> Data excerpts
· · · · · · ·

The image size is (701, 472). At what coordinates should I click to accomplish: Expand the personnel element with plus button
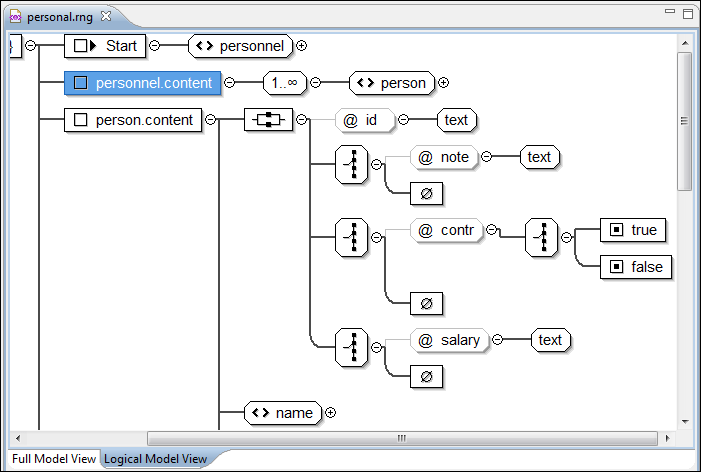click(x=301, y=45)
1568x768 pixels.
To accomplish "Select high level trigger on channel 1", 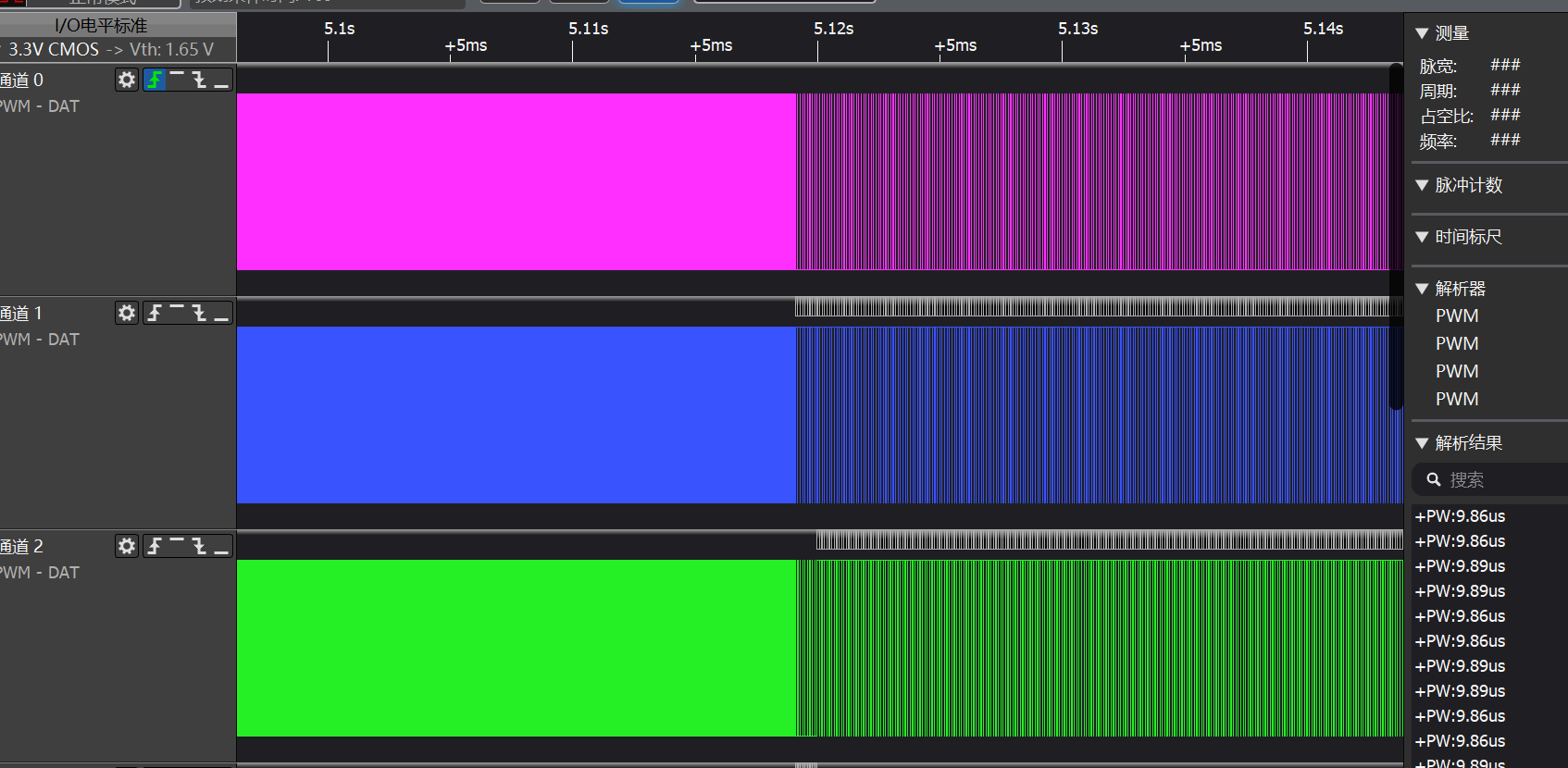I will [177, 314].
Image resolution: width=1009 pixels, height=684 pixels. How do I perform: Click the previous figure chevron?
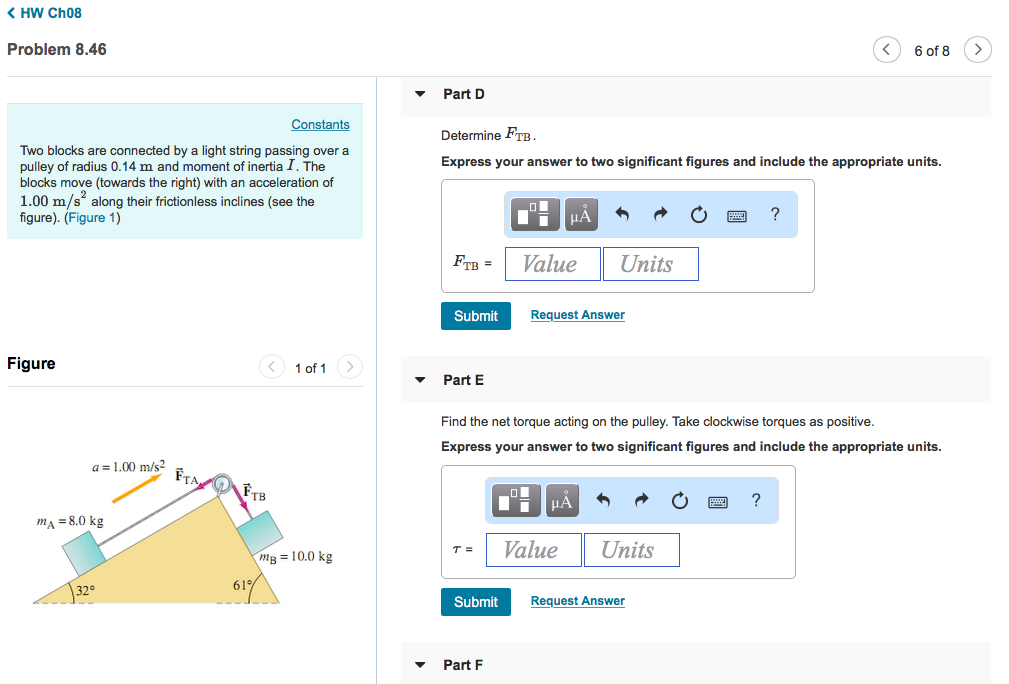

· · · · · · ·

> Brief
Read through the entries and count the lines where "pixels" appears; respond with the number only.

> Task response
2